Activity: Only lines that contain the word "Click" belong in the answer; copy them from the records below.

Source data:
○ ○ ○ ○

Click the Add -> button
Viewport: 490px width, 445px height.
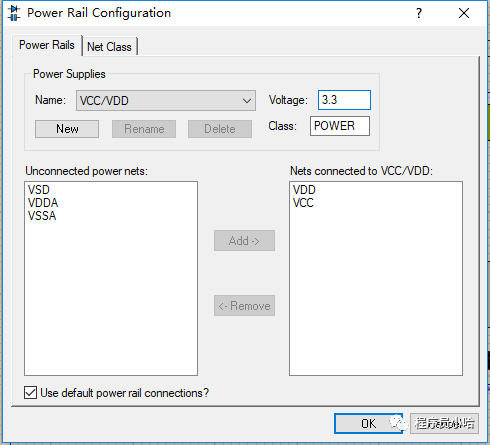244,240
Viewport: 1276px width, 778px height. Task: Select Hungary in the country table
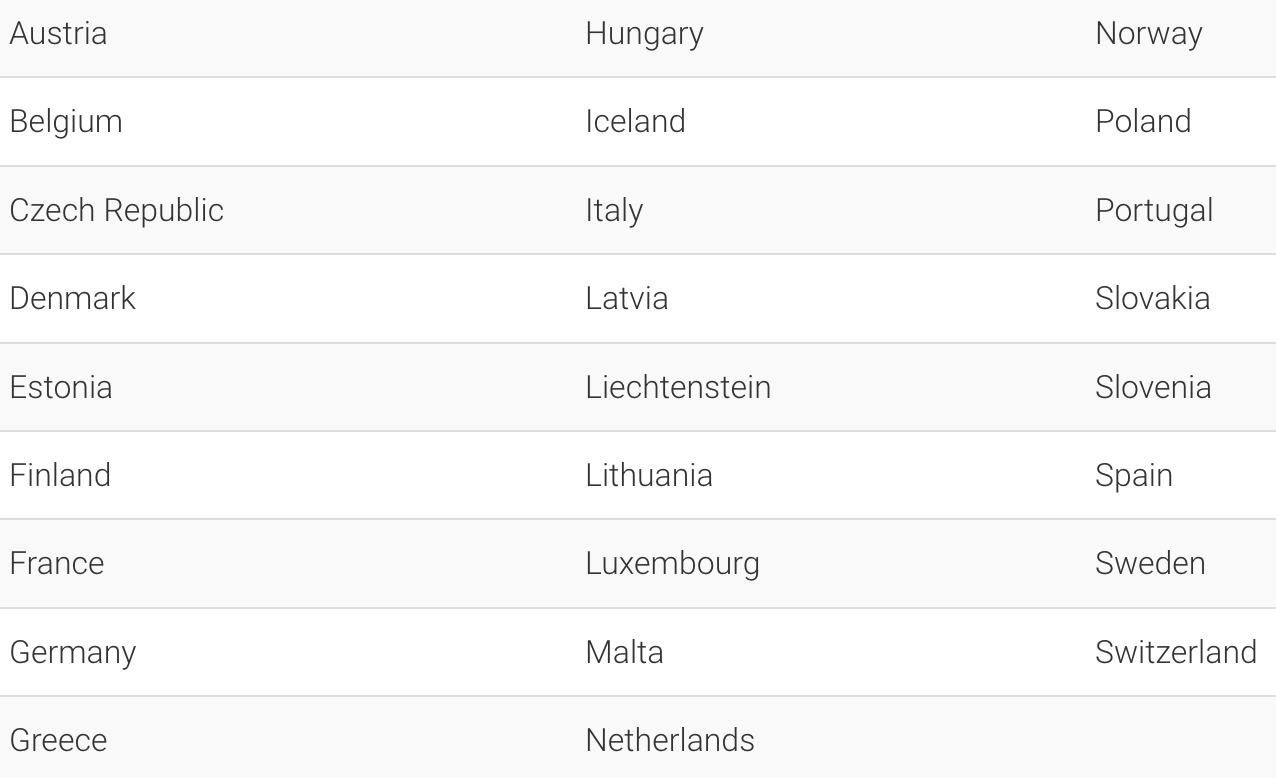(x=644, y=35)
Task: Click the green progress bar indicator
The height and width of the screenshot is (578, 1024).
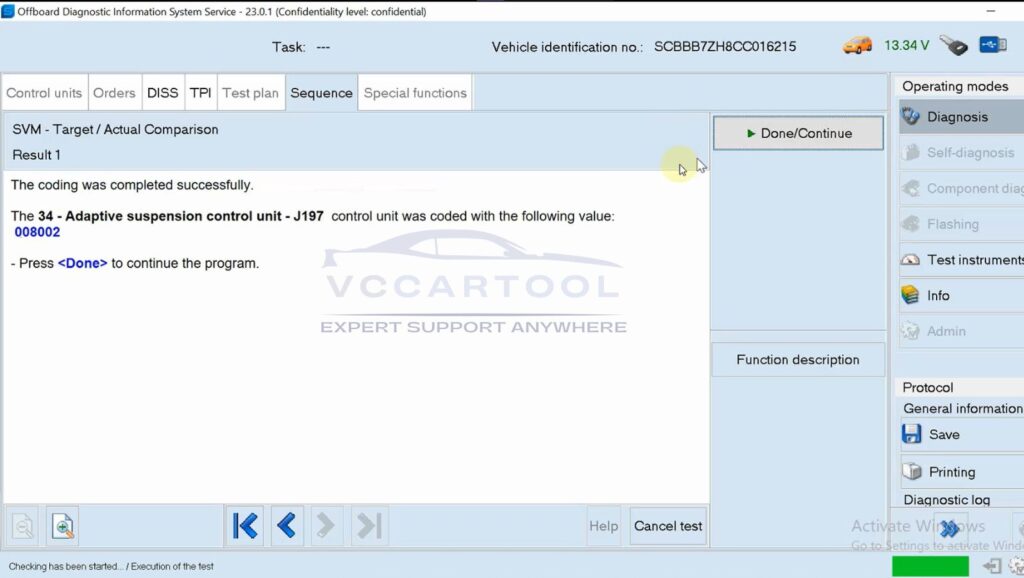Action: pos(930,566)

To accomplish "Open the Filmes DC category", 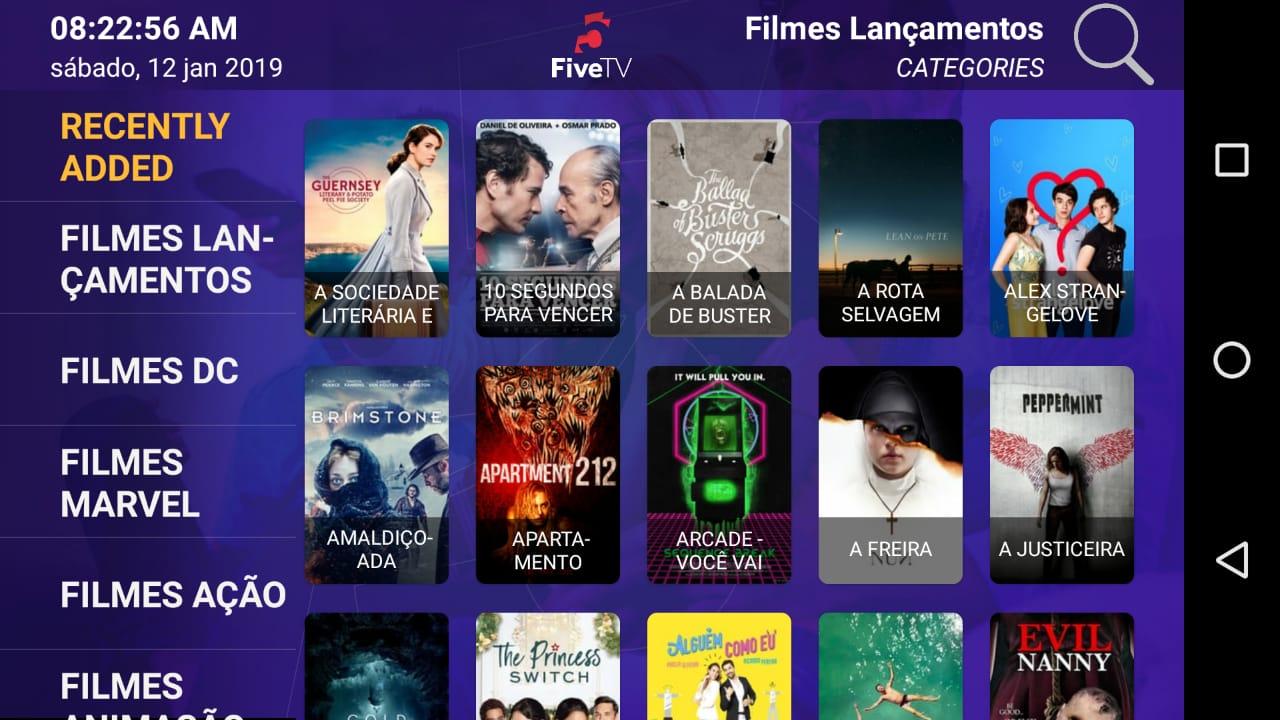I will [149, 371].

○ ○ ○ ○

Solution to this task:
Click the Add -> button
Task: Click the green progress bar indicator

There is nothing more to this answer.